In some cases, un-retiring can make your senior years far less stressful and much more fulfilling. Here are three signs that that's your best move.

1. You're plowing through your savings too quickly

Depleting your retirement savings prematurely could result in years of financial struggles when you're older and more vulnerable. If you've been drawing down your nest egg at a more aggressive rate than expected because you need the money to cover your expenses, then returning to the workforce for a few more years could help you alter an otherwise problematic trend.

Older man with serious expression against gray background


How much should you be withdrawing from your savings on a yearly basis? There's no single right answer to that question, but many financial experts advocate the 4% rule, which states that if you begin by removing 4% of your nest egg's value during your first year of retirement and then adjust subsequent withdrawals for inflation, your savings should last 30 years.

Now you may not need your savings to last that long, especially if you retired on the later side. But if you find that you're withdrawing more like 8% or 9% of your savings per year to keep up with your bills, then it could certainly pay to go back to work, boost that nest egg, and then retire again once you're in a stronger place financially.

2. You're overwhelmingly bored

Retirees are 40% more likely to suffer from depression than workers, and the reason often boils down to being bored. If you find that you're not enjoying your lifestyle in retirement as much as you expected to and you're largely starved for entertainment, then you should know that the longer that routine continues, the greater your chances of experiencing mental health issues.

A better bet may be to return to the workforce to give yourself something to do with your days, especially if you're more than physically capable of holding down a job.

3. Your health is declining

Many seniors find that as they age, their health starts to deteriorate.
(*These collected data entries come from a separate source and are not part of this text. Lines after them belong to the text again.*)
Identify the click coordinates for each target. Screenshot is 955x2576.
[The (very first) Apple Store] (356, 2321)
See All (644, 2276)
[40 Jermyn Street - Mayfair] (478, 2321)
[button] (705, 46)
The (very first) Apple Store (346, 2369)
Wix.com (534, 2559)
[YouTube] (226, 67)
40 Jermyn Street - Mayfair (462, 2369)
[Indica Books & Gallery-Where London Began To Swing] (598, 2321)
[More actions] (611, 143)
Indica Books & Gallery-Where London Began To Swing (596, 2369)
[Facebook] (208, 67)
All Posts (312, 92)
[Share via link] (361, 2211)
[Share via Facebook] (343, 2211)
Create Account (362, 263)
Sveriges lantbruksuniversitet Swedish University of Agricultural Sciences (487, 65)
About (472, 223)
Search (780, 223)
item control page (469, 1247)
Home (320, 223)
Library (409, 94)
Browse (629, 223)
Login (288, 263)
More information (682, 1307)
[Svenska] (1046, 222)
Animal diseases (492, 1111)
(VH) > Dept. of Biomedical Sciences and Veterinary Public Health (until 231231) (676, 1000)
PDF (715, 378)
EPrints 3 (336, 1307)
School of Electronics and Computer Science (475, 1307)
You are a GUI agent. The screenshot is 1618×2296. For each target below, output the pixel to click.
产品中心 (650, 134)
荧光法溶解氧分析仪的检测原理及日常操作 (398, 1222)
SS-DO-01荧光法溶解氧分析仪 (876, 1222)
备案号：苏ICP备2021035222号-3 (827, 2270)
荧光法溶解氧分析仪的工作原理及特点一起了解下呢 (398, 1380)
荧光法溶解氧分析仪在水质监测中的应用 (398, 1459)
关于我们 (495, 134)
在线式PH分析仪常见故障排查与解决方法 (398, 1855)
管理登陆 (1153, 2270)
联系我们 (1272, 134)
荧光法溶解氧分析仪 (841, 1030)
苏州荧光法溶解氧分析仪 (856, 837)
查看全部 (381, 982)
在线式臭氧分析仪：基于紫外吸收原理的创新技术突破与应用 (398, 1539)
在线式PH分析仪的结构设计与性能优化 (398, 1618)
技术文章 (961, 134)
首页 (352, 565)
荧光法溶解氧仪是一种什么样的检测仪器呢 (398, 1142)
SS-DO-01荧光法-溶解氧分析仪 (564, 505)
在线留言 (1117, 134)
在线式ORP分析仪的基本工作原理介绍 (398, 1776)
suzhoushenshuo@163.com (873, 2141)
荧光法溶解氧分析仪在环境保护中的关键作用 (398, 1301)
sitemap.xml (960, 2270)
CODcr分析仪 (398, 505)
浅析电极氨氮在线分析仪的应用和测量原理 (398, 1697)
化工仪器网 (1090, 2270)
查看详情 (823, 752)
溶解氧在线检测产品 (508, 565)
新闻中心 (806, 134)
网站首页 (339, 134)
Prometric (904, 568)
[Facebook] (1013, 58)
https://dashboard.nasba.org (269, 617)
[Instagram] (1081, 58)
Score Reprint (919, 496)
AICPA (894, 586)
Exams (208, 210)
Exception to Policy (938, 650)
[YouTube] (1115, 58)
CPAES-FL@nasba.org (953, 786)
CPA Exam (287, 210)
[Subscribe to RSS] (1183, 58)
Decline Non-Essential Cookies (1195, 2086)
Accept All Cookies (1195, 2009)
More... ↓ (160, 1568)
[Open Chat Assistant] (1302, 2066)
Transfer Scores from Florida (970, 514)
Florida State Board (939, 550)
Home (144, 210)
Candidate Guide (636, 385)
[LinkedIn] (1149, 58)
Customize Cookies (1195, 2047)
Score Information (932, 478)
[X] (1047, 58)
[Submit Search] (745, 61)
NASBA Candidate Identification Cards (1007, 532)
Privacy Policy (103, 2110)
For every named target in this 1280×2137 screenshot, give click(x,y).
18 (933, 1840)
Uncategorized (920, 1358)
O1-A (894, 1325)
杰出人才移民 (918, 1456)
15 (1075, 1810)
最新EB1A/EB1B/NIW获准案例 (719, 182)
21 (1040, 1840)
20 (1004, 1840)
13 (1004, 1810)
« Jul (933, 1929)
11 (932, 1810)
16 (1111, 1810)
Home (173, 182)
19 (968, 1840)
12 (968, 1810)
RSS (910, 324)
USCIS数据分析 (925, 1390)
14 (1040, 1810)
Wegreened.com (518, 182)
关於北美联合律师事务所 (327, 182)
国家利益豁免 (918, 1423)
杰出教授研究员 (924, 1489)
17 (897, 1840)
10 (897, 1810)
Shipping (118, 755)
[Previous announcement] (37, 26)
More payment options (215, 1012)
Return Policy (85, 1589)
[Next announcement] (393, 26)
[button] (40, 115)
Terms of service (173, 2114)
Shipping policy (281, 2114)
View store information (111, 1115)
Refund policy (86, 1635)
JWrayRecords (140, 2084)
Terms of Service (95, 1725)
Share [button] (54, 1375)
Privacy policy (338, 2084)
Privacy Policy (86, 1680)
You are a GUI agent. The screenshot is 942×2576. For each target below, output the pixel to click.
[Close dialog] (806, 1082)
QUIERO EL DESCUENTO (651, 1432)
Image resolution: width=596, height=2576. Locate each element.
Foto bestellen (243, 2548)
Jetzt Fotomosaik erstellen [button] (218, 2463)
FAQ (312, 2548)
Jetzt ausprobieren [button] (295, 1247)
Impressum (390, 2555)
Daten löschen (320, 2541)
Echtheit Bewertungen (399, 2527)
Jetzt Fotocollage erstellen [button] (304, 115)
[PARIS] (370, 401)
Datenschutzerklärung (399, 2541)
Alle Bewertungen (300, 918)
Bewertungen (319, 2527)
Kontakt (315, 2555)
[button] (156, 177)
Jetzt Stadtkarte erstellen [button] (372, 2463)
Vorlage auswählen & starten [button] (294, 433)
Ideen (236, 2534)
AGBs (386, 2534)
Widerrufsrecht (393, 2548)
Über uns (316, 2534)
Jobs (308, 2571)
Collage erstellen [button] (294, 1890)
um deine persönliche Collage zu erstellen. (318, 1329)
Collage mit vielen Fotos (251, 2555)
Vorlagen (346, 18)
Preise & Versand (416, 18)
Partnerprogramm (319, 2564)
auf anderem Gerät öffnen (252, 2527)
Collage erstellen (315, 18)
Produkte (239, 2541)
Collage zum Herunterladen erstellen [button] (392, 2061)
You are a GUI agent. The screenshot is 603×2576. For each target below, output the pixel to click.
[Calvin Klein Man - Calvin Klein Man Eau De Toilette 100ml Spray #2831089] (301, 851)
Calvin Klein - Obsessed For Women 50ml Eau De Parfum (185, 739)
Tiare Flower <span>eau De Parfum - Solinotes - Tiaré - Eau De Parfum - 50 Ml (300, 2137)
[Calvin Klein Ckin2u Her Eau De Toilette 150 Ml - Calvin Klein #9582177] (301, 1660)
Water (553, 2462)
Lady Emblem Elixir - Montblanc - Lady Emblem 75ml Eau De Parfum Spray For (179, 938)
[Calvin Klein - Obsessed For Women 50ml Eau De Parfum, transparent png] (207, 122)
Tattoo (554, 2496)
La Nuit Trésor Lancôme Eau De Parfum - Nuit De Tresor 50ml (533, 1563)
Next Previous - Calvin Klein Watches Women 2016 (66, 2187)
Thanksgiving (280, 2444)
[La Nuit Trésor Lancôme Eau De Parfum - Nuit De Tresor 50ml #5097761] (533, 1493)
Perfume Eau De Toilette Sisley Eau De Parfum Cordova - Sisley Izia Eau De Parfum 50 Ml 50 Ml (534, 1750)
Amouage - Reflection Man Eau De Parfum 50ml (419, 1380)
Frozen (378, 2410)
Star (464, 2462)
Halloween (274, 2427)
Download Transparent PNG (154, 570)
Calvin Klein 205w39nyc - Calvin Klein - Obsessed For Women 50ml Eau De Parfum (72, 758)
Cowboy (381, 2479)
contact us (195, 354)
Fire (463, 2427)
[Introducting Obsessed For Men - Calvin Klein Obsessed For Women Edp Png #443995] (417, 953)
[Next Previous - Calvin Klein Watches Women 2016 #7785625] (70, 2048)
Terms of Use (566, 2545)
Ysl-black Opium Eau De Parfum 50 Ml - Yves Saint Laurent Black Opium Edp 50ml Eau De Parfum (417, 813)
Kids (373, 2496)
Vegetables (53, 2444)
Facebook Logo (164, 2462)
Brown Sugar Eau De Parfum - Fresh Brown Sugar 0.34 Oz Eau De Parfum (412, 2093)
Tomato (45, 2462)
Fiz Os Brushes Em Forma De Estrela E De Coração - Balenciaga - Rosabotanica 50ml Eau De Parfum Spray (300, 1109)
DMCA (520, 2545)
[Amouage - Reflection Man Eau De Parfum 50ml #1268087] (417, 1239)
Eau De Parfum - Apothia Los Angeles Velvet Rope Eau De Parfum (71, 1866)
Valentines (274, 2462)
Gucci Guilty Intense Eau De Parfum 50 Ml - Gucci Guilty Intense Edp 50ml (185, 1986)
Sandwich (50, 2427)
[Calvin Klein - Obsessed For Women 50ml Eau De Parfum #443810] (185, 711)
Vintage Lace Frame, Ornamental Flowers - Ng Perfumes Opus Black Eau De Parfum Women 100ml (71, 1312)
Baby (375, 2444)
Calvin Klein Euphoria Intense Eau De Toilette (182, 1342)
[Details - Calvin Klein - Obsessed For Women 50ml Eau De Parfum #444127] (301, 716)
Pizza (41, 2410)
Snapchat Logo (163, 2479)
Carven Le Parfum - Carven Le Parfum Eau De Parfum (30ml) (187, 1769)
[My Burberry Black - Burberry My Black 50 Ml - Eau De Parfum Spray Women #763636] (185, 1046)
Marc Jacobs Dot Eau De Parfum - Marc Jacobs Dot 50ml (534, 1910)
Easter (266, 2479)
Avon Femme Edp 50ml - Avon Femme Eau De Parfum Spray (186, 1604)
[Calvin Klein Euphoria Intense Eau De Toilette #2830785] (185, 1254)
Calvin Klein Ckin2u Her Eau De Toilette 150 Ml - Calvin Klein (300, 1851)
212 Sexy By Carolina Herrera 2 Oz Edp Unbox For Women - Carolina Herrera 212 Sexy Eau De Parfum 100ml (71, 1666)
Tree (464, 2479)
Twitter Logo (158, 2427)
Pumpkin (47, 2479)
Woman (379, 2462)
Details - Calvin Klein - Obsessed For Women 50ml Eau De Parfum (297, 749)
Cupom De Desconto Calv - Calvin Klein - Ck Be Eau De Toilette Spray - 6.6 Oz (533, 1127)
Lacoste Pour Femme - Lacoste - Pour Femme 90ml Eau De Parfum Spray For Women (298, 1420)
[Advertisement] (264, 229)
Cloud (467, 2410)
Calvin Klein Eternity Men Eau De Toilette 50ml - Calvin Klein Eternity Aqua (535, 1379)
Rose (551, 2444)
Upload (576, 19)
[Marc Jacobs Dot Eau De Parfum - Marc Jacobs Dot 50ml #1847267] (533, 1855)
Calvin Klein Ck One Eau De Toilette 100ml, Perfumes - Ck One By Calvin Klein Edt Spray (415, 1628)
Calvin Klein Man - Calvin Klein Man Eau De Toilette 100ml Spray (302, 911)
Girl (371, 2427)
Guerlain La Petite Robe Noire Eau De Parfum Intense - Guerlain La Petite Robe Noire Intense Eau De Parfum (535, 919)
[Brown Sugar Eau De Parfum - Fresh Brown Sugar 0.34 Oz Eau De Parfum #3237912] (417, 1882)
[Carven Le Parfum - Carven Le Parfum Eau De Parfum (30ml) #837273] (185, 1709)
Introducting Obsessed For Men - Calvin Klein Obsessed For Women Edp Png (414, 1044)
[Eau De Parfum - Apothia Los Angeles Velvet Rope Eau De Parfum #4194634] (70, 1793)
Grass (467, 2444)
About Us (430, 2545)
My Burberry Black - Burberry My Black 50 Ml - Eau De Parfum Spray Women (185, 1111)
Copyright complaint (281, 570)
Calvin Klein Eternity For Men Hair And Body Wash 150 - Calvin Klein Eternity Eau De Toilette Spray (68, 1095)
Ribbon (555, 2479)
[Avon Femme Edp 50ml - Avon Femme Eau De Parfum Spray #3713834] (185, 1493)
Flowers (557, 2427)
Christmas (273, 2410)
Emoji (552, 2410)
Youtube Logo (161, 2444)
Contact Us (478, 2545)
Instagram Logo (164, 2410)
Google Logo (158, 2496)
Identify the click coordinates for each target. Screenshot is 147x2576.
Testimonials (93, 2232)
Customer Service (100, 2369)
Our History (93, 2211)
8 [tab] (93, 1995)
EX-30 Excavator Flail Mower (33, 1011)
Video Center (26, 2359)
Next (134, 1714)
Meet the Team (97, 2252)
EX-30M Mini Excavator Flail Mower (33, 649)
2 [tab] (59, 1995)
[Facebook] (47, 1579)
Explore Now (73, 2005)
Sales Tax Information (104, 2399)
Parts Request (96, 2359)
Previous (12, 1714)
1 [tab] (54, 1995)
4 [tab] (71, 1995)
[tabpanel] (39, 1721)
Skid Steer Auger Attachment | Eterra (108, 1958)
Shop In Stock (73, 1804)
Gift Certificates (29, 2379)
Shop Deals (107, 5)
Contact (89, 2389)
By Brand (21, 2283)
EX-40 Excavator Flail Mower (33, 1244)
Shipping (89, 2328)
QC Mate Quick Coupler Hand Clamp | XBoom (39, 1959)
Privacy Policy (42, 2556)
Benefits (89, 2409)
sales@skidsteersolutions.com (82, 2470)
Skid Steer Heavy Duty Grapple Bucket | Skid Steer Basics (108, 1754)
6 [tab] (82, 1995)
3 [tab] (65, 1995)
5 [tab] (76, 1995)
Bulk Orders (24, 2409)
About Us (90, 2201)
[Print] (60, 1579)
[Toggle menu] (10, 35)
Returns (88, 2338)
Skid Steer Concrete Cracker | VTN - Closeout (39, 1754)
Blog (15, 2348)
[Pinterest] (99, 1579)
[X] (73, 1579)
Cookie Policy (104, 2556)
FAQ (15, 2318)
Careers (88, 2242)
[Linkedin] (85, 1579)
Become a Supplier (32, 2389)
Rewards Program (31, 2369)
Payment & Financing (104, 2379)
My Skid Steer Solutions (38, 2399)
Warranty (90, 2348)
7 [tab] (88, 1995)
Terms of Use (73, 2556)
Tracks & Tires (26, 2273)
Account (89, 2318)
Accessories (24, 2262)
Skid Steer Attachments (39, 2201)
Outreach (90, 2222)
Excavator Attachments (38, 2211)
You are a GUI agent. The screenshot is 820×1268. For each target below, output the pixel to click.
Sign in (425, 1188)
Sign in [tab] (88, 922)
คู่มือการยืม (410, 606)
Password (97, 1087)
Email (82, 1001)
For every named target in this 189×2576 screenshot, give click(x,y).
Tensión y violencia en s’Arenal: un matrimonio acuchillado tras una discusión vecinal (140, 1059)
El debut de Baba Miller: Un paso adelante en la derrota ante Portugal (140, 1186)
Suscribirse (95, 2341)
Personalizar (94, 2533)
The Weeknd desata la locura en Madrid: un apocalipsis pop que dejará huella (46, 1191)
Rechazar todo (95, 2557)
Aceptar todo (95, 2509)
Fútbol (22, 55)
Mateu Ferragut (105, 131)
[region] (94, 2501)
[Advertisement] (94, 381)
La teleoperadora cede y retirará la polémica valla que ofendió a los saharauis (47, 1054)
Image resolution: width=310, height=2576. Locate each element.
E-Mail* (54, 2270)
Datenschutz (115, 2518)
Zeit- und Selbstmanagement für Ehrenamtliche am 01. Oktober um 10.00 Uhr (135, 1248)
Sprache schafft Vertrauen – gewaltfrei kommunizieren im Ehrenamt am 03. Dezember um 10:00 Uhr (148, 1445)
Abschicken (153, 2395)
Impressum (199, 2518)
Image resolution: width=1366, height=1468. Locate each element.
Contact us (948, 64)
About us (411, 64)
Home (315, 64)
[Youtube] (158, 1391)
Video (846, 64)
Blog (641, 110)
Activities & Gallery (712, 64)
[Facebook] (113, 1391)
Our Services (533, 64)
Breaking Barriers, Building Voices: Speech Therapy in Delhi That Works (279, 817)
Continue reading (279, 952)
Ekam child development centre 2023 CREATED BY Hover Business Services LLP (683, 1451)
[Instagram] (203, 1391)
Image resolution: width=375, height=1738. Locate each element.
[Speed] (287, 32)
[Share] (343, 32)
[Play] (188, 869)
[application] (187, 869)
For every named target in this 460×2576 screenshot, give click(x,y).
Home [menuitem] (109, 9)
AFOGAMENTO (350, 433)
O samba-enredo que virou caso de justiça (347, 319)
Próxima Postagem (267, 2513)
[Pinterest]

But if your health is declining because you're mostly sedentary and have few excuses to get out of the house, then returning to work could be just the thing to stop that dangerous progression. Between commuting and staying busy in an office, you may find that once you go back to work, you're suddenly getting exercise, losing weight, and generally feeling better. In fact, some studies show that working longer can actually lead to a longer life.

Many seniors retire at the wrong time and regret it after the fact. If you're having financial issues in retirement, aren't enjoying it as much as you expected to, or are risking your health due to not having anywhere to be on a daily basis, then resuming your career could be the best choice for you.

If you do decide to un-retire and you've been on Social Security for less than a year, you also have the option to undo your benefits and claim them again at a later point in time. Doing so could allow you to lock in a higher monthly benefit, which may, in turn, help you not only avoid money-related struggles, but buy you the freedom to do more with your newfound free time.